**THE TASK**
Starting at the line that contains "Viewport: 500px width, 368px height." and ending at the line that contains "Open the 2018-19", the lines below are to be given again exactly, with nothing added.

**EXERCISE MATERIAL**
####################
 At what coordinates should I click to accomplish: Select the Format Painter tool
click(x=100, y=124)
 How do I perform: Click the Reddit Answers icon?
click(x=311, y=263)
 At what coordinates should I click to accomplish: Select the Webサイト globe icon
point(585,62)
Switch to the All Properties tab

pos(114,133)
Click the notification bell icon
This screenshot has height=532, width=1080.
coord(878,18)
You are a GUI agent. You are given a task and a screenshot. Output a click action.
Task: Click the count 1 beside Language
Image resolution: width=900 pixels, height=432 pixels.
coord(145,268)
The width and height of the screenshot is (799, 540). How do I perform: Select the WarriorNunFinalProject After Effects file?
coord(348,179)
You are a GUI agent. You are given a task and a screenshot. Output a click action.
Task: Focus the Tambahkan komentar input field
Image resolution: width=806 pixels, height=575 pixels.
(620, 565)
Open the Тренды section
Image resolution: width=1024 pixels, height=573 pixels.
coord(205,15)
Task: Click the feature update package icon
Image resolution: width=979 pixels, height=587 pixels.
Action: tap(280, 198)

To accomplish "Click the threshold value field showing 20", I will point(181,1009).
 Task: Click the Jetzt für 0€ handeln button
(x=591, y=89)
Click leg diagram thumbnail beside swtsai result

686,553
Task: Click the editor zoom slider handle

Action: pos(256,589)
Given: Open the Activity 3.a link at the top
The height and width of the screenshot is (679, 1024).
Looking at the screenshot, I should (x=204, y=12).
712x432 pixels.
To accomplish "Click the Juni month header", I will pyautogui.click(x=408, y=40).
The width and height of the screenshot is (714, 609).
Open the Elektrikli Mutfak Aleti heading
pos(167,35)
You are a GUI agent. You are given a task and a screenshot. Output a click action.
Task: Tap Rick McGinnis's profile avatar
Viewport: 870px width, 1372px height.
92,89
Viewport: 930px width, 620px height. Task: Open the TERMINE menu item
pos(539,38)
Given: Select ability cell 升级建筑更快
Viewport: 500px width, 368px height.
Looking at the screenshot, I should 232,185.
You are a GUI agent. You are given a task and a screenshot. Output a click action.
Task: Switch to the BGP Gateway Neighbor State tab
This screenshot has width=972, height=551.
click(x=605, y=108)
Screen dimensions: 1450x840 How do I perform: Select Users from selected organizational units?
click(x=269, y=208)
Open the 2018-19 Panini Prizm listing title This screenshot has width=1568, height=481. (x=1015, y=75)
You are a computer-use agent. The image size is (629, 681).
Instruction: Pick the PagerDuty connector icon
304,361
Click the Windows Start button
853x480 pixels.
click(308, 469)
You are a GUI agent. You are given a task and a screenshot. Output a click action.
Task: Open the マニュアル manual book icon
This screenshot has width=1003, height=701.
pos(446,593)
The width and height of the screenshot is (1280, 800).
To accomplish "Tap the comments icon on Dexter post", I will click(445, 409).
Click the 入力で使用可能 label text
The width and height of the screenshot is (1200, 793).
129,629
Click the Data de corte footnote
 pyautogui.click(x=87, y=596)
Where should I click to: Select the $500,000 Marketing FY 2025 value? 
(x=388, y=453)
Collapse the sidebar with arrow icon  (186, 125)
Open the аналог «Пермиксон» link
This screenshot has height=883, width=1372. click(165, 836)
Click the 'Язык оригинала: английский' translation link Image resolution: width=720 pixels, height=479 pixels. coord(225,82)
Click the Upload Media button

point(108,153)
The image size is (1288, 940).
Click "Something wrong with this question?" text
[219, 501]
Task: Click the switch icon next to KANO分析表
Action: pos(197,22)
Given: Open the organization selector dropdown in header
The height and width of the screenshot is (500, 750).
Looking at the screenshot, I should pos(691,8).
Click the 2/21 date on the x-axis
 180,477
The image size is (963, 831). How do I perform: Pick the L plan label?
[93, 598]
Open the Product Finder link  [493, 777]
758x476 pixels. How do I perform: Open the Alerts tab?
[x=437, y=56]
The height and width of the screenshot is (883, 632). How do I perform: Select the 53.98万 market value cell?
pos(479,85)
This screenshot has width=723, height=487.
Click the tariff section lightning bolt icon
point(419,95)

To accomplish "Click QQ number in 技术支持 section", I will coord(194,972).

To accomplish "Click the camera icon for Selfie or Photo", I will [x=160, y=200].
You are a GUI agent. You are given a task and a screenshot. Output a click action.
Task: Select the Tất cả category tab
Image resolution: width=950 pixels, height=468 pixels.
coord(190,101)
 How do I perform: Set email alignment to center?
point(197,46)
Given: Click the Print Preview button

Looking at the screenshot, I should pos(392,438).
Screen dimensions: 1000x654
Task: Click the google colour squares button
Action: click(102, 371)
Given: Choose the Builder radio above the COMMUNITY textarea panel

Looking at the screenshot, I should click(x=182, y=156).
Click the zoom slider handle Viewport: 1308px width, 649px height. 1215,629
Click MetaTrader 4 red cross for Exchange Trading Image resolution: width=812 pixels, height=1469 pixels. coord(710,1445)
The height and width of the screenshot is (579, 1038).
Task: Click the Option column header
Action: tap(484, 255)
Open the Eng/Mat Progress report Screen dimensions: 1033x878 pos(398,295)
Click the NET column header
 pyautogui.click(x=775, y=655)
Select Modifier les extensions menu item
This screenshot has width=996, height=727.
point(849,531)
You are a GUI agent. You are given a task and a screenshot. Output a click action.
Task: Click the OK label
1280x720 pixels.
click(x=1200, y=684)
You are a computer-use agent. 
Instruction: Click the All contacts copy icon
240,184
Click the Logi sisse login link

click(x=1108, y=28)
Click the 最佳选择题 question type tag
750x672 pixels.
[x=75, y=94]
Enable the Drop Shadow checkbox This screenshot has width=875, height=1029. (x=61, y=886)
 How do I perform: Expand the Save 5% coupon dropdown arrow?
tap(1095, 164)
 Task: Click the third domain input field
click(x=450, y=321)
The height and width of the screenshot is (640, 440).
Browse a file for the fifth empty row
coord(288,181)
####################
**ANSWER TO THIS PROBLEM**
Viewport: 500px width, 368px height.
Looking at the screenshot, I should 232,185.
You are a GUI agent. You are given a task and a screenshot. Output a click action.
Task: Switch to the BGP Gateway Neighbor State tab
This screenshot has width=972, height=551.
click(x=605, y=108)
Screen dimensions: 1450x840 How do I perform: Select Users from selected organizational units?
click(x=269, y=208)
Open the 2018-19 Panini Prizm listing title This screenshot has width=1568, height=481. (x=1015, y=75)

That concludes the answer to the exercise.